■ **DOCUMENT EXTRACT**:

----------------------------------------

Calculating the value of consumer surplus


Problem 1. A small open economy opens its banana market to trade. If the price of bananas in the world market is $2 per unit while the price of bananas in this small economy when it is closed is equal to $1, we can conclude that

a. Trade will benefit the domestic consumers in this small economy.

b. Trade will benefit the domestic producers in this small economy.

c. Total surplus in the small economy will increase with trade.

d. Answers (a) and (c) are both true.

e. Answers (b) and (c) are both true.

f. Answers (a), (b) and (c) are all true.

Problem 2. Given the information in question (1), this small economy will ___________ bananas once the banana market is open to trade.

a. import

b. export

Use the following information to answer the next three questions.

----------------------------------------

■ **RECORDS**:

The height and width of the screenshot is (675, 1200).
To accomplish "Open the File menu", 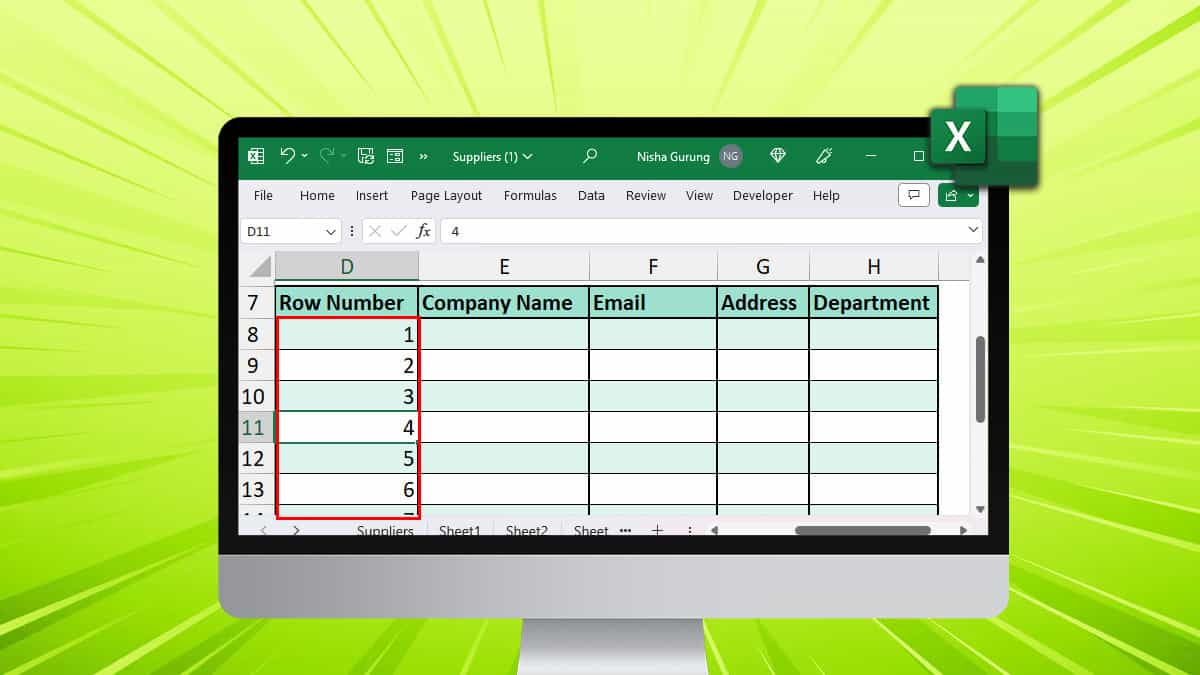I will coord(262,195).
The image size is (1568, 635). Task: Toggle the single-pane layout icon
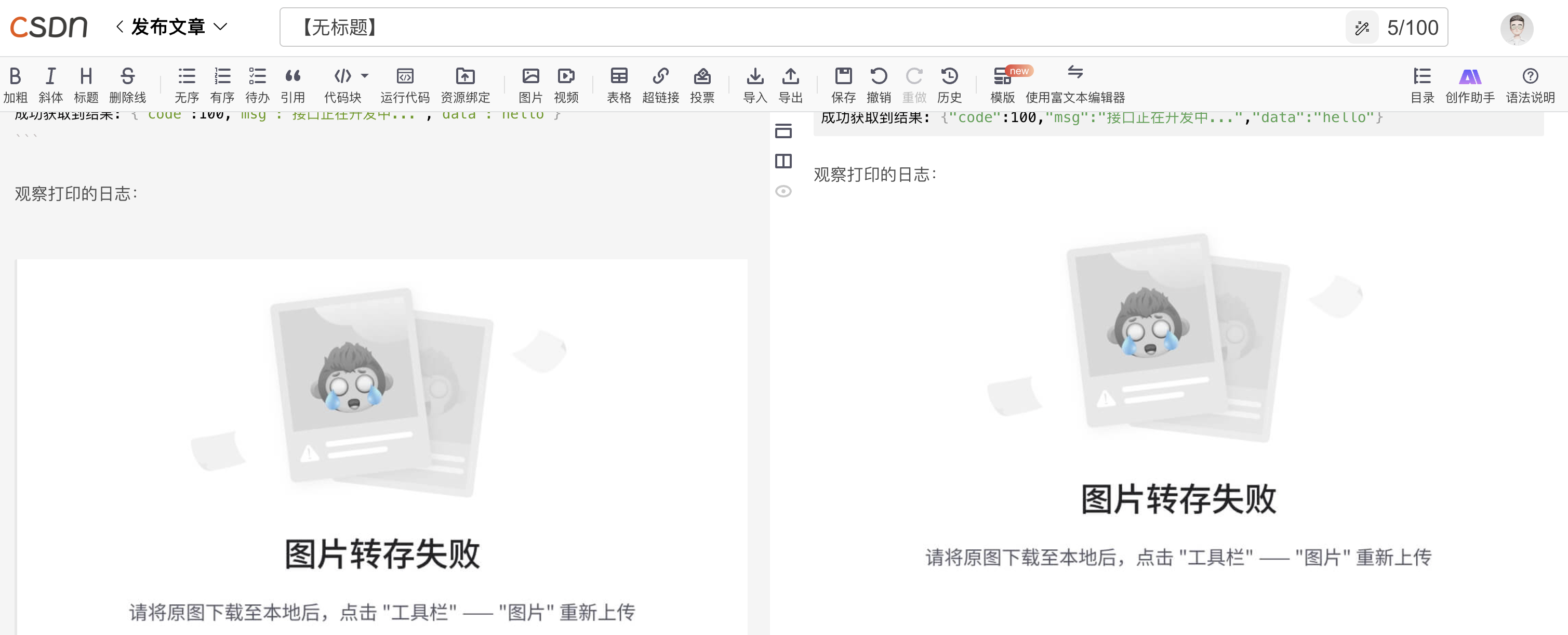pos(783,130)
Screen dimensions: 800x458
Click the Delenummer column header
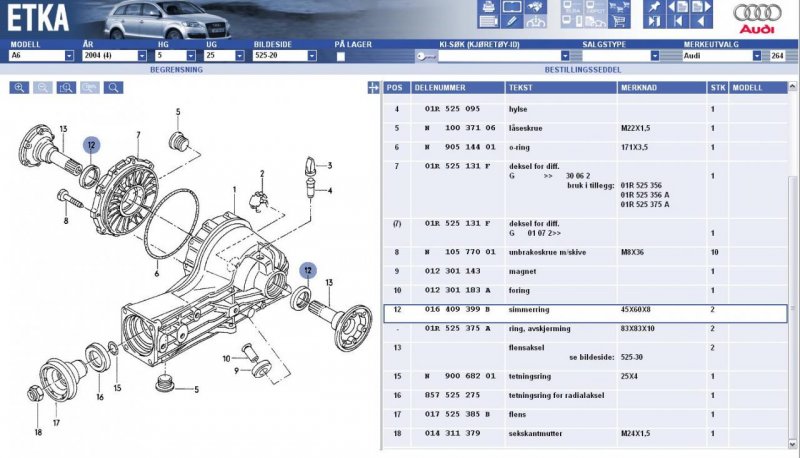tap(444, 88)
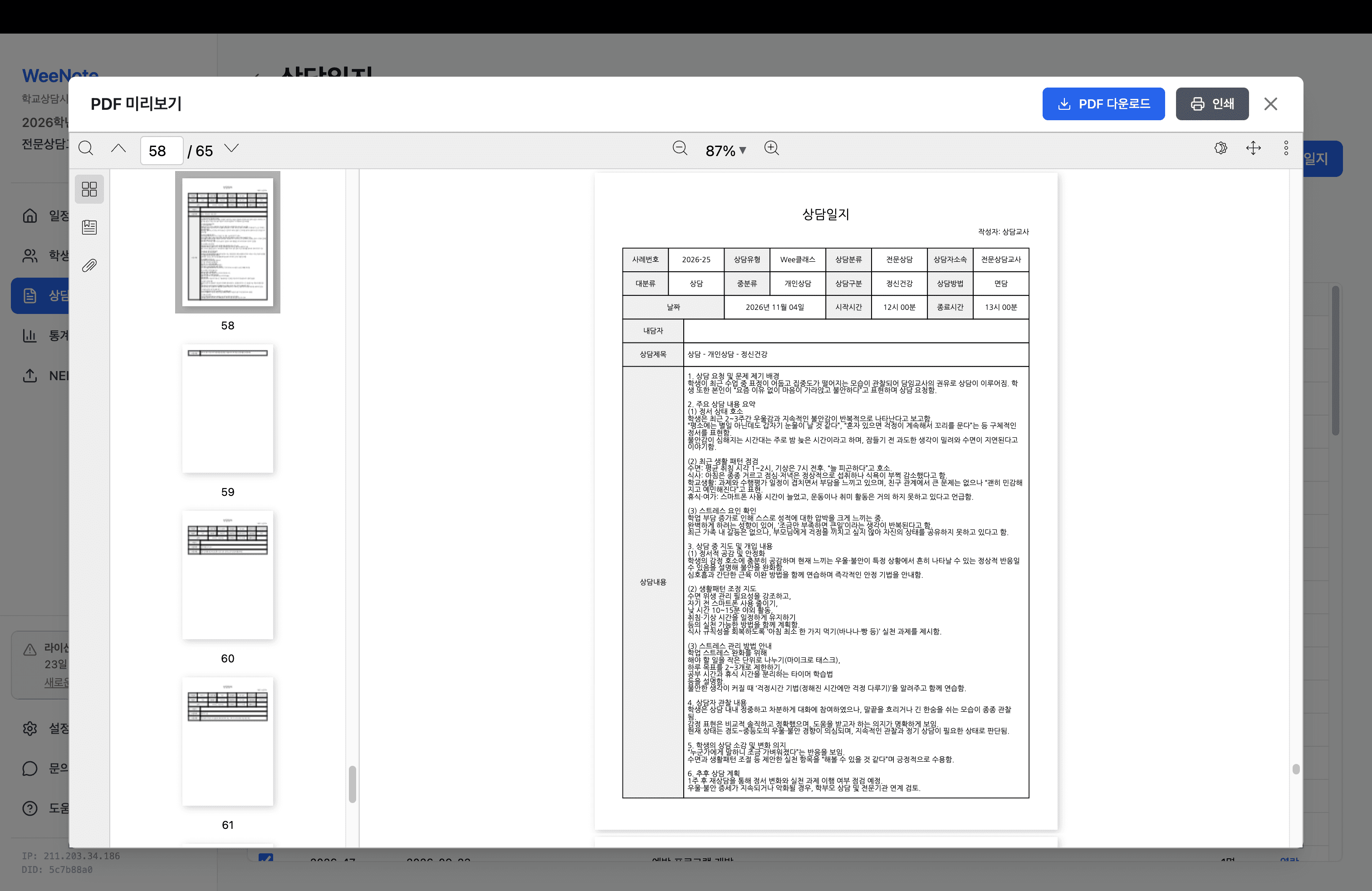Open page 61 thumbnail
Screen dimensions: 1372x891
[x=228, y=741]
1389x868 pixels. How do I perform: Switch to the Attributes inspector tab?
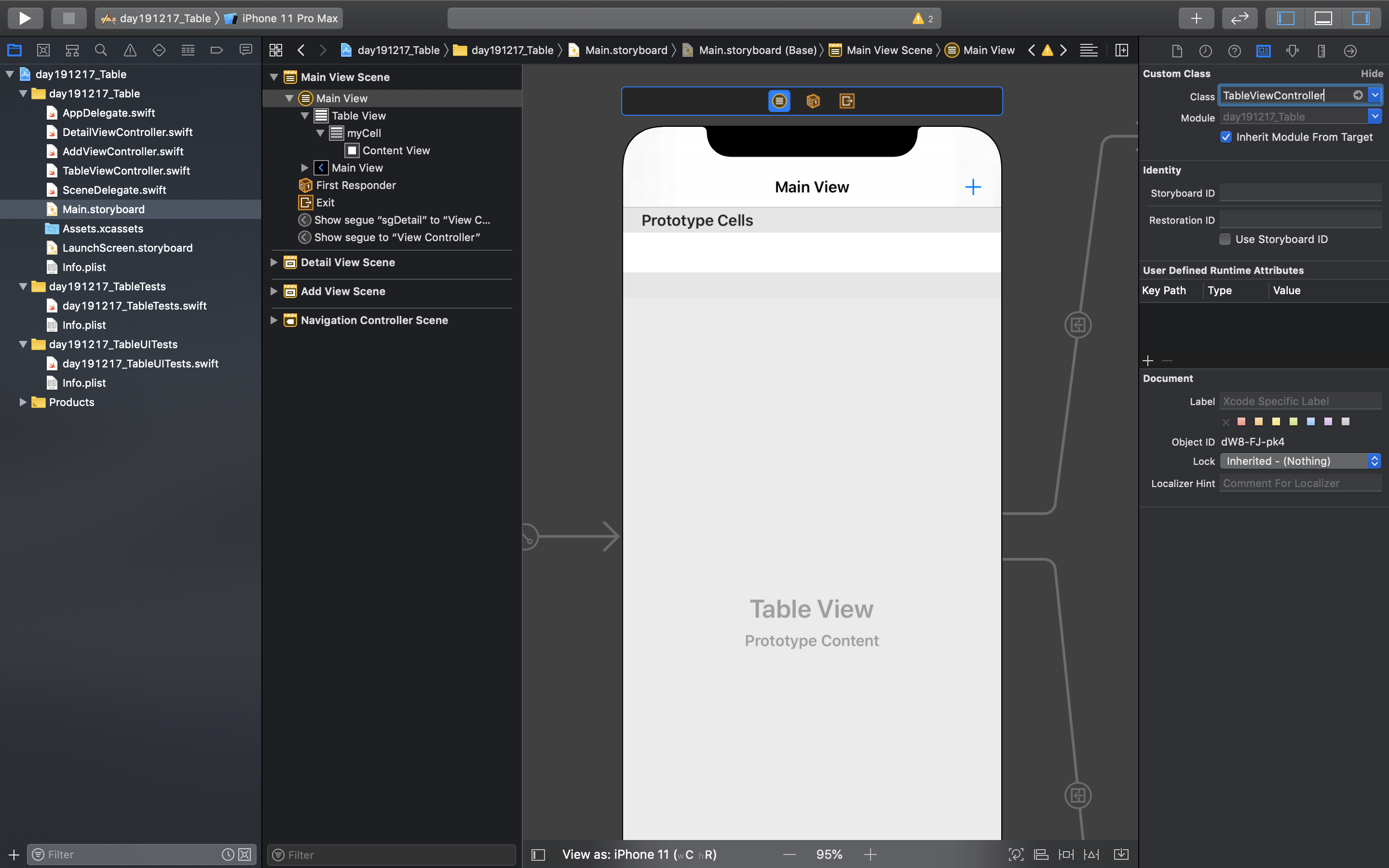(x=1292, y=51)
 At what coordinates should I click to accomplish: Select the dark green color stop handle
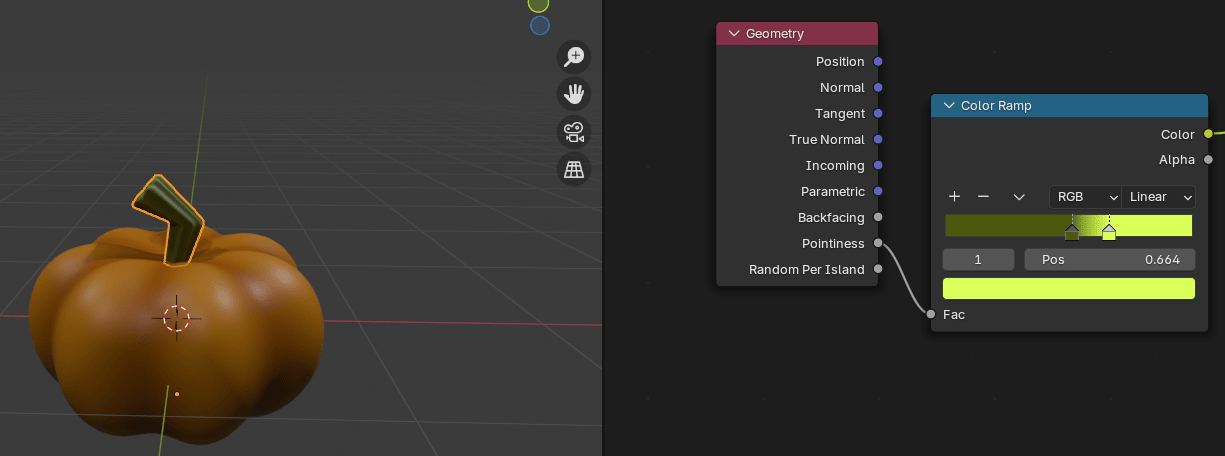click(x=1072, y=233)
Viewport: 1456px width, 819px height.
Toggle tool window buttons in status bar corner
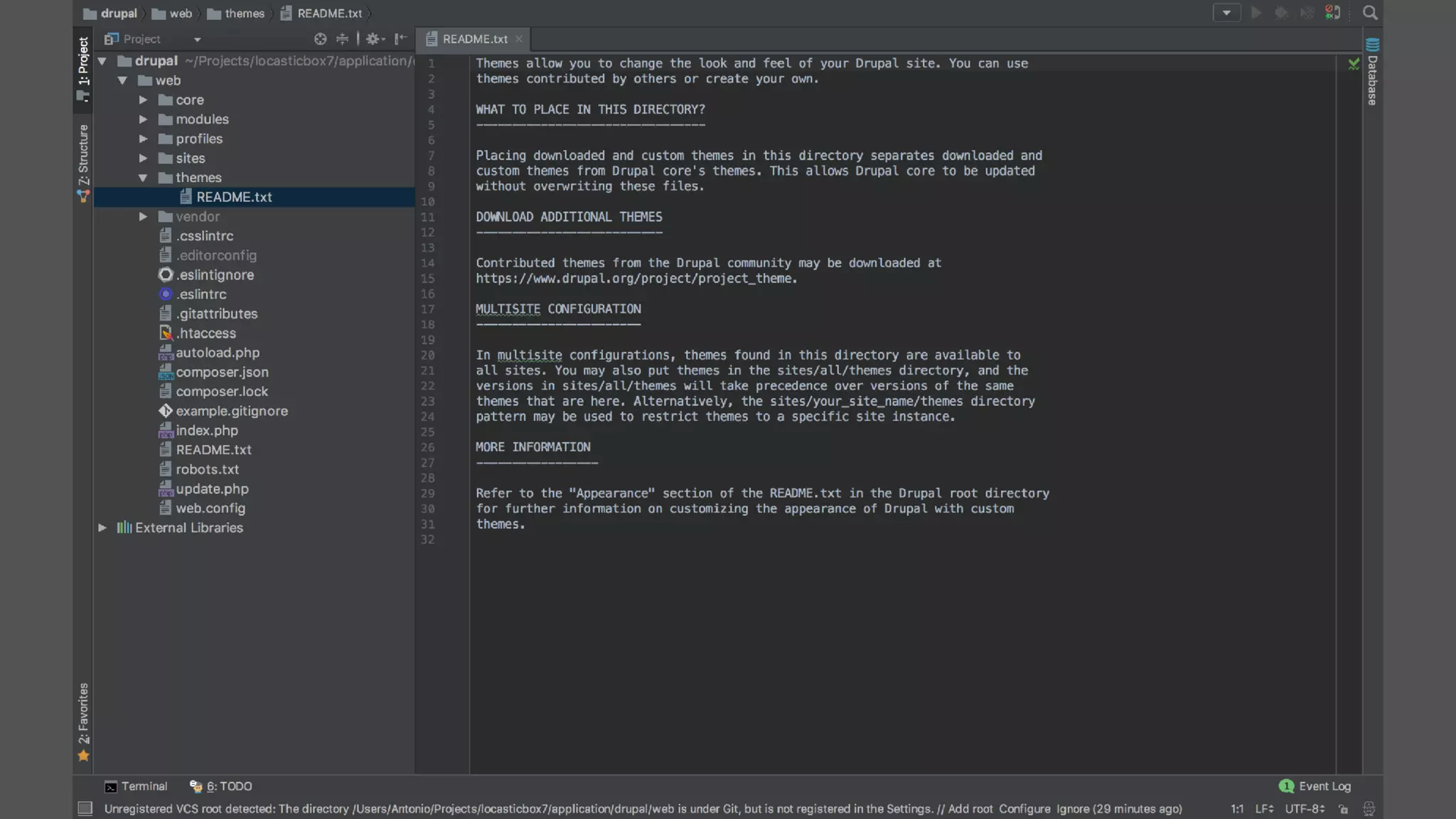click(85, 809)

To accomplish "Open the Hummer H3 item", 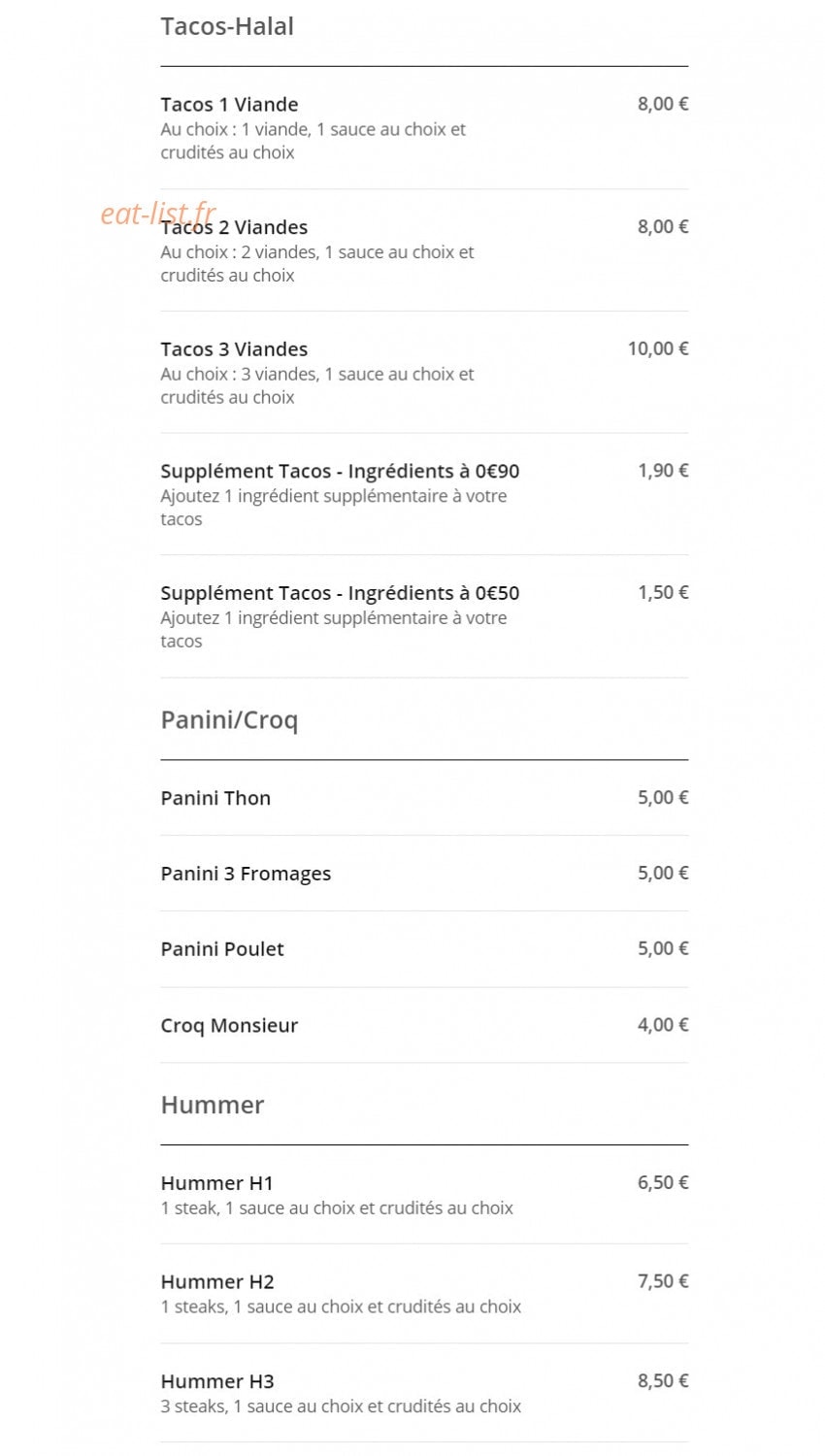I will pos(424,1393).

----------------------------------------

Quote the consumer surplus problem set in full, with every line unchanged.

■ **THE RESPONSE**:
Calculating the value of consumer surplus


Problem 1. A small open economy opens its banana market to trade. If the price of bananas in the world market is $2 per unit while the price of bananas in this small economy when it is closed is equal to $1, we can conclude that

a. Trade will benefit the domestic consumers in this small economy.

b. Trade will benefit the domestic producers in this small economy.

c. Total surplus in the small economy will increase with trade.

d. Answers (a) and (c) are both true.

e. Answers (b) and (c) are both true.

f. Answers (a), (b) and (c) are all true.

Problem 2. Given the information in question (1), this small economy will ___________ bananas once the banana market is open to trade.

a. import

b. export

Use the following information to answer the next three questions.